Data section: Begin

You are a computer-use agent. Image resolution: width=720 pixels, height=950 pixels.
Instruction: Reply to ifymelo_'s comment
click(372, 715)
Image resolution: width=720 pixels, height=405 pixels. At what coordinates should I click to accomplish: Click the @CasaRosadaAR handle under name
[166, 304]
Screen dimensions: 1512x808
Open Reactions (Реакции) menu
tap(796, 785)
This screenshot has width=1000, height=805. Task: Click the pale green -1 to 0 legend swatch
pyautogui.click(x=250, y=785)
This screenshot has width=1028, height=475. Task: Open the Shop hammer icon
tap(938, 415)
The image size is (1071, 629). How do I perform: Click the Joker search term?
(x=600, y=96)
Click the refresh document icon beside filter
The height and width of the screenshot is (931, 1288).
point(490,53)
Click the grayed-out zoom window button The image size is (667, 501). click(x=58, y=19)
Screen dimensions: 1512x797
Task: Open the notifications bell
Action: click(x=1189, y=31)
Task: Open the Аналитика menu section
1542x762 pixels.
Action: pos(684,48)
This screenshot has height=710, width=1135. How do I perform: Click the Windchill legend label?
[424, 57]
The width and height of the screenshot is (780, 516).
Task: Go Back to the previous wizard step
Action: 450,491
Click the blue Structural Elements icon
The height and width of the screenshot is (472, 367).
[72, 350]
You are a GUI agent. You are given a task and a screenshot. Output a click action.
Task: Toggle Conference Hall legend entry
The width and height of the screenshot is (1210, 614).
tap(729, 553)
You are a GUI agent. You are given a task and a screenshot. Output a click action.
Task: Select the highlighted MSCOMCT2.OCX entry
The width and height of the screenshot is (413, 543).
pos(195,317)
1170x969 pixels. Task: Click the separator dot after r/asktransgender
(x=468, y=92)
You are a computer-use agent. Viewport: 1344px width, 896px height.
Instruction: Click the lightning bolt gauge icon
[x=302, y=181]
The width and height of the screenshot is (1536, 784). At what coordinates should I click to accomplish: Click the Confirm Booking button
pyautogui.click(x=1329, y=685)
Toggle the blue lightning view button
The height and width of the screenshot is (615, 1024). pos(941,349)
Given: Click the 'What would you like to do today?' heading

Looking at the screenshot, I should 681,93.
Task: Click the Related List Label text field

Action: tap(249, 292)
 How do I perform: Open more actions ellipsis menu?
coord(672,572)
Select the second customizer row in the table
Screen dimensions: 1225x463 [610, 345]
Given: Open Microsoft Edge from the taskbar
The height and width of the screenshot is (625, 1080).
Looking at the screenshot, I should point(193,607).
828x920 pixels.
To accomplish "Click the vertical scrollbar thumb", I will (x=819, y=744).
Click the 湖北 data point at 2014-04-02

Data section: End

= Problem statement =
Please set down, with no changes, the line that contains "The width and height of the screenshot is (1210, 614)." and all the lines after it until the entries end; write nothing besides them.

= Task output =
The width and height of the screenshot is (1210, 614).
tap(729, 553)
You are a GUI agent. You are given a task and a screenshot. Output a click action.
Task: Select the highlighted MSCOMCT2.OCX entry
The width and height of the screenshot is (413, 543).
pos(195,317)
1170x969 pixels. Task: Click the separator dot after r/asktransgender
(x=468, y=92)
You are a computer-use agent. Viewport: 1344px width, 896px height.
Instruction: Click the lightning bolt gauge icon
[x=302, y=181]
The width and height of the screenshot is (1536, 784). At what coordinates should I click to accomplish: Click the Confirm Booking button
pyautogui.click(x=1329, y=685)
Toggle the blue lightning view button
The height and width of the screenshot is (615, 1024). pos(941,349)
Given: Click the 'What would you like to do today?' heading

Looking at the screenshot, I should 681,93.
Task: Click the Related List Label text field

Action: tap(249, 292)
 How do I perform: Open more actions ellipsis menu?
coord(672,572)
Select the second customizer row in the table
Screen dimensions: 1225x463 [610, 345]
Given: Open Microsoft Edge from the taskbar
The height and width of the screenshot is (625, 1080).
Looking at the screenshot, I should point(193,607).
828x920 pixels.
To accomplish "Click the vertical scrollbar thumb", I will (x=819, y=744).
Click the 湖北 data point at 2014-04-02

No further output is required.